3. Predisponete un tool che blocchi l’uso dell’instant messaging non autorizzato
Qualunque applicazione di messaggistica istantanea abbiate scelto, è importante che tale applicazione sia controllata dal dipartimento IT e non dagli utenti finali. Abbiamo visto troppe situazioni nel corso degli anni in cui le workstation degli utenti non sono state bloccate correttamente e gli utenti installavano autonomamente software di instant messaging.
Ci sono molte ragioni per cui è estremamente importante fare in modo che gli utenti non possano installare da sé applicazioni di instant messaging. Per cominciare, l'azienda deve avere una licenza per ogni software che viene installato sui suoi sistemi. Un altro motivo è che alcuni client di messaggistica istantanea sono stati progettati in modo da includere l’adware o altri tipi di Trojan. Con l'installazione di un’applicazione di instant messaging, un utente potrebbe inavvertitamente esporre informazioni sensibili o rischiare di introdurre malware in azienda.
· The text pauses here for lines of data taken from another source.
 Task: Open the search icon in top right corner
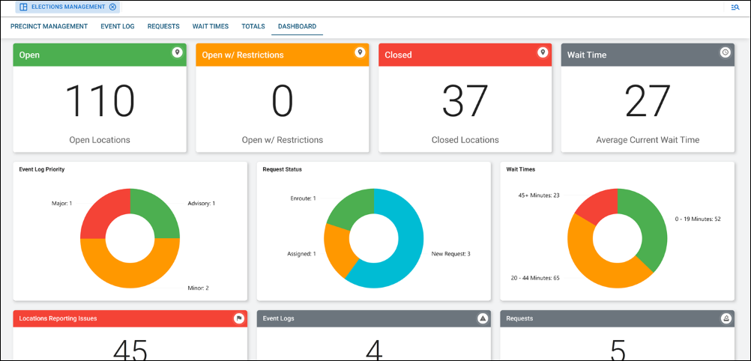(735, 7)
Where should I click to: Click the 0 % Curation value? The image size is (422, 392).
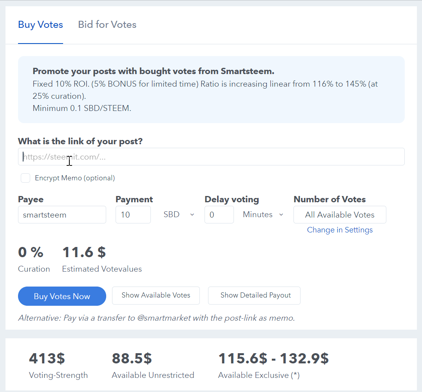click(x=31, y=252)
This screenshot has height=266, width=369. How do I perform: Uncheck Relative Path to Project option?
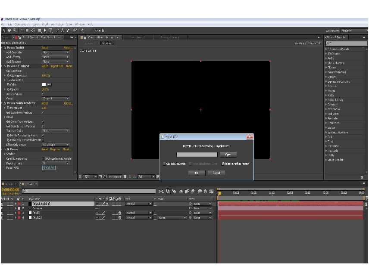[x=222, y=164]
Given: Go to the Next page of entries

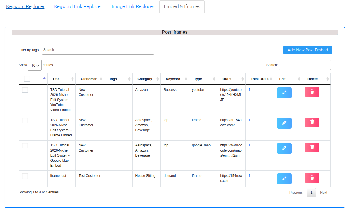Looking at the screenshot, I should [x=324, y=193].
Molte organizzazioni hanno cercato di impedire agli utenti di utilizzare le applicazioni di messaggistica istantanea, tentando di bloccare l' instant messaging nel perimetro del firewall. Nella maggior parte dei casi, però, questa tecnica risulta inefficace.
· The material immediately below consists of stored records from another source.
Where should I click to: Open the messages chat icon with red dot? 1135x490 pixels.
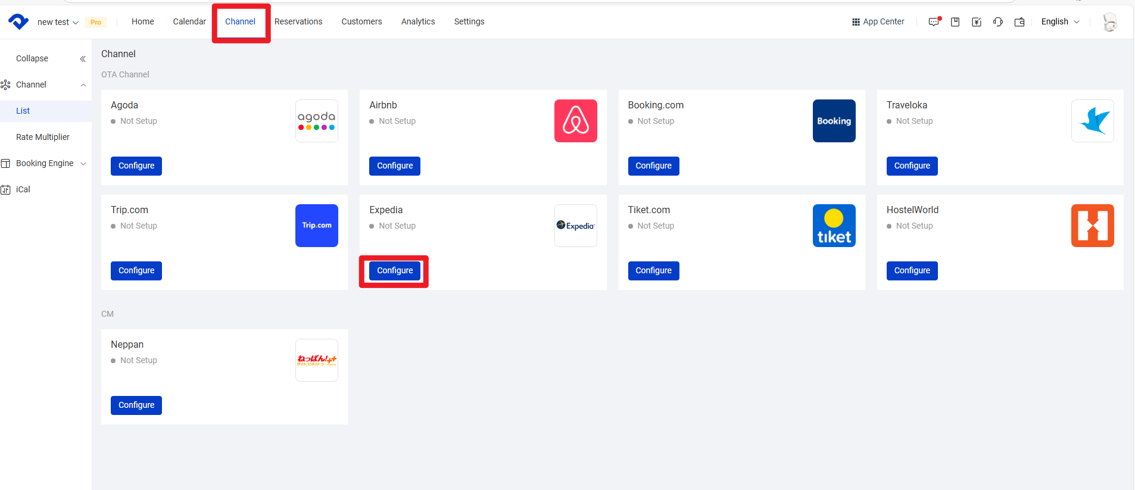point(934,22)
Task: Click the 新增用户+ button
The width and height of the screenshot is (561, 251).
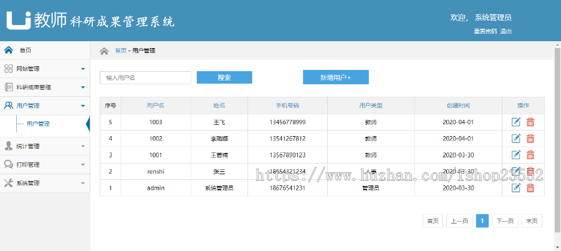Action: 335,77
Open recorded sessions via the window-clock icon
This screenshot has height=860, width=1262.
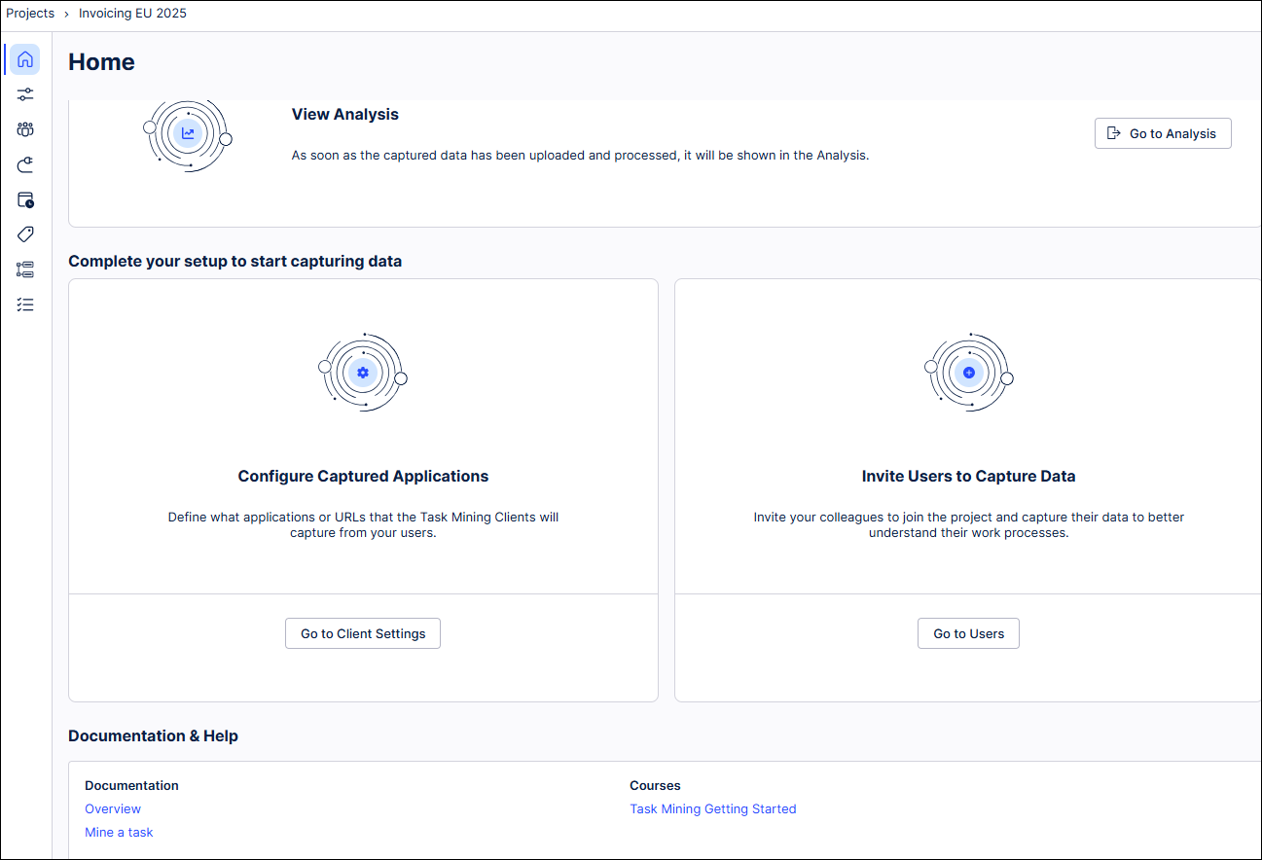[24, 199]
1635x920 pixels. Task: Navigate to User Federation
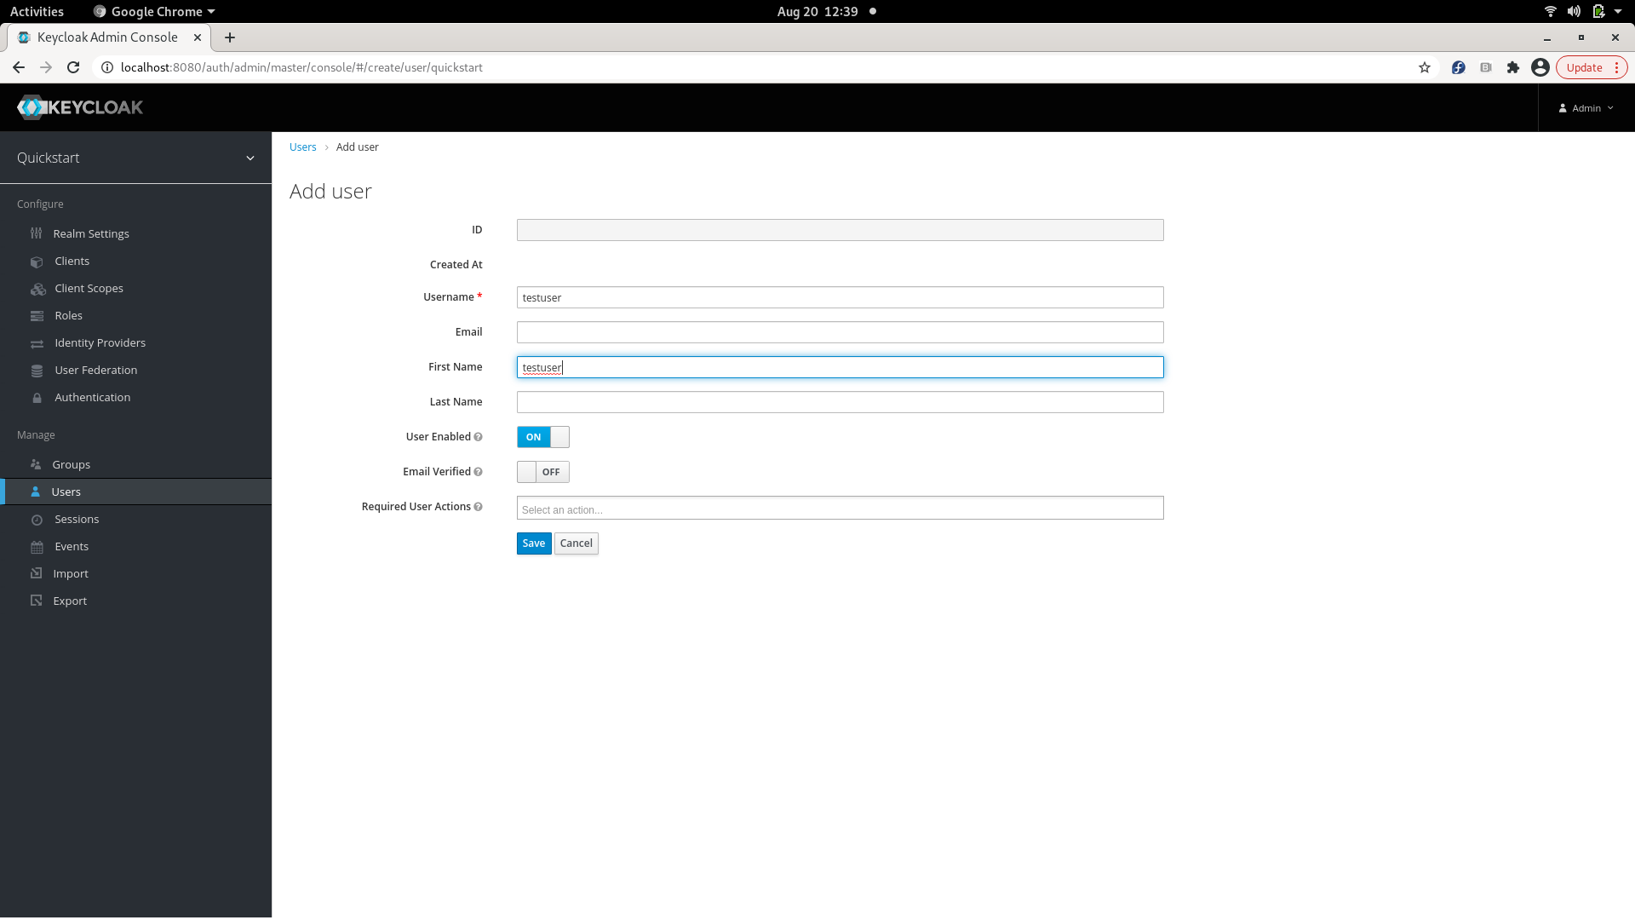click(x=95, y=370)
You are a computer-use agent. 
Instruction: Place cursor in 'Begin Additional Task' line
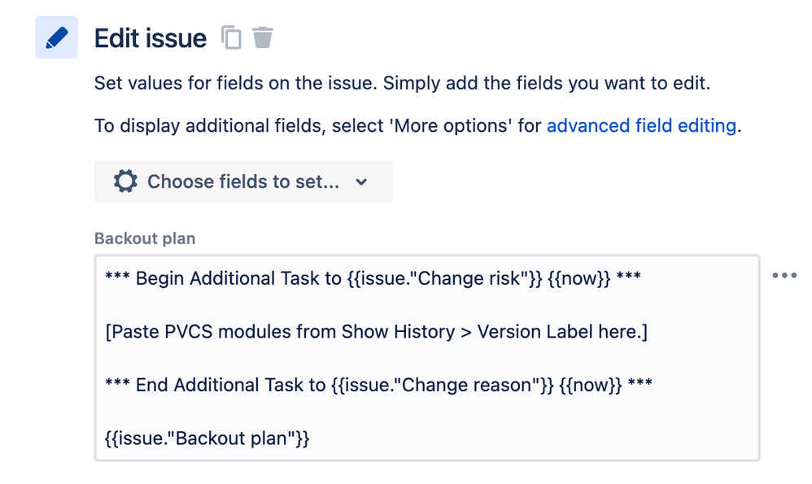[373, 278]
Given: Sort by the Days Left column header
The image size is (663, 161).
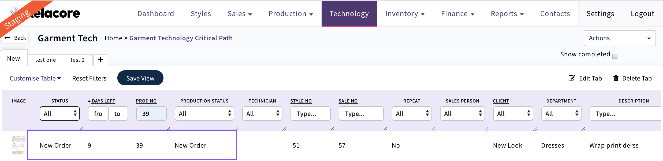Looking at the screenshot, I should coord(103,101).
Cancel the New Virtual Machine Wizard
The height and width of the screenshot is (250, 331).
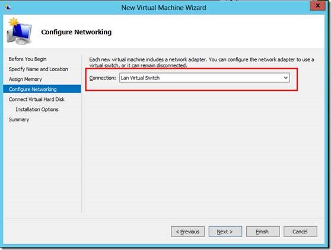(300, 232)
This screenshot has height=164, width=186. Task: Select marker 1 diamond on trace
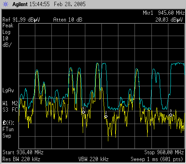83,112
Molti client di instant messaging sono progettati per aggirare il firewall aziendale. Le applicazioni possono inizialmente tentare di comunicare con il server di messaggistica istantanea utilizzando una porta specifica, ma se la comunicazione fallisce la maggior parte di queste applicazioni tenta di aggirare il firewall effettuando il tunneling del traffico di messaggistica istantanea su un altra porta. Tipicamente, la TCP 80 è la porta di elezione. Ma non solo, alcune applicazioni di messaggistica istantanea gestiscono il traffico tramite pacchetti SMTP.
L'unico modo per utilizzare efficacemente un firewall di perimetro nel tentativo di bloccare il traffico indesiderato di messaggistica istantanea è di fare un po' di ricerca e individuare tutti gli indirizzi IP utilizzati dalle varie applicazioni commerciali di messaggistica istantanea e quindi bloccare tali indirizzi.
In aggiunta, consigliamo di bloccare le workstation. Idealmente, le workstation dovrebbero sufficientemente sicure da non consentire agli utenti di installare applicazioni non autorizzate.
Un'altra difesa contro le applicazioni indesiderate di instant messaging è l’utilizzo di un firewall personale sui desktop. Alcuni firewall personali sono in grado di lavorare al livello dell’applicazione e quindi di bloccare il traffico sulla base della singola applicazione, e non solo in base alla porta, come invece fa un firewall perimetrale.